Of course, I can understand her disappointment. I've seen my boys cry, too.
But there is a positive side to our bad start to the year. All right, disastrous start.
For one, my 10-year-old son is getting some amazing life lessons from his love affair with the Tigers. Never in his lifetime have they been even close to being winners, which means he's learning to lose and lose and lose again - and take it on the chin.
How many other kids his age have had this lesson drummed into them so often and so hard?
Remember, he's supposed to be one of the "everyone's a winner" generation. "Everyone gets a prize" is the mantra.
In my day the only winner for pass-the-parcel games was the kid left holding the parcel when the music stopped for the last time.
Now we wrap a present in every layer of paper on the parcel and make sure to stop the music so often and carefully that every child wins.
Nor do you win or lose much at primary school. The Student of the Week award seems to be handed out almost alphabetically.
And as for those report cards - talk about everyone being a winner.
But the Tigers are into tough love. It's lose, lose, lose all the way. This is the resilience-building stuff that psychologists charge a fortune to teach.
Each Monday morning for years my boys have known they'll get teased by their mates who follow the high-flying teams.
And each Monday morning they front up for their punishment.
This year in particular, I've seen my sensitive youngest harden up.
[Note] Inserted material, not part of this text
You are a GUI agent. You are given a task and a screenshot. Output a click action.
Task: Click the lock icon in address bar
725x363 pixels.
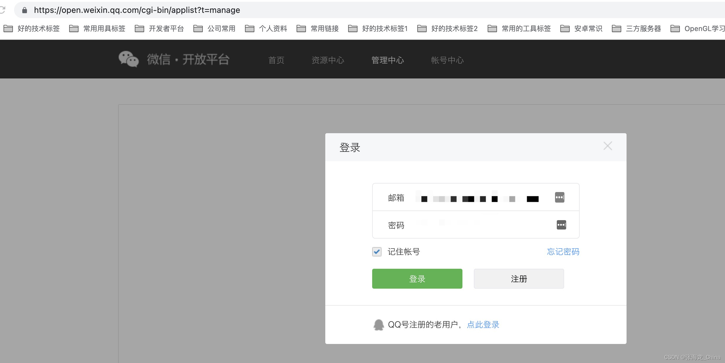pos(25,10)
Much more of this and hard words from some spiteful bully won't carry much weight any more.
Secondly, I'm really proud that my sons and my daughter have never thought once of switching to a more successful team.
And not only that, my youngest in particular has never once toned down his adoration of the team. Every wall of his room is still decorated with the boys from the yellow and black, and there's not even been a request to take off the Tiger stickers from the back of the car.
Talk about flaunting it.
Yes, all three are born optimists: "We're setting ourselves up for the next couple of years," says James.
But it's still really heartening as a parent to see your kids are not the type to drop their mates when the going gets tough.
These are children who will one day say those words "for better or for worse, for richer, for poorer, in sickness and in health" and know the full meaning of each syllable, and know also that they've met that test before.
Don't let your son switch teams, Sally. Yes, the Tigers might be "a pack of losers" but they're teaching our kids to be life's winners.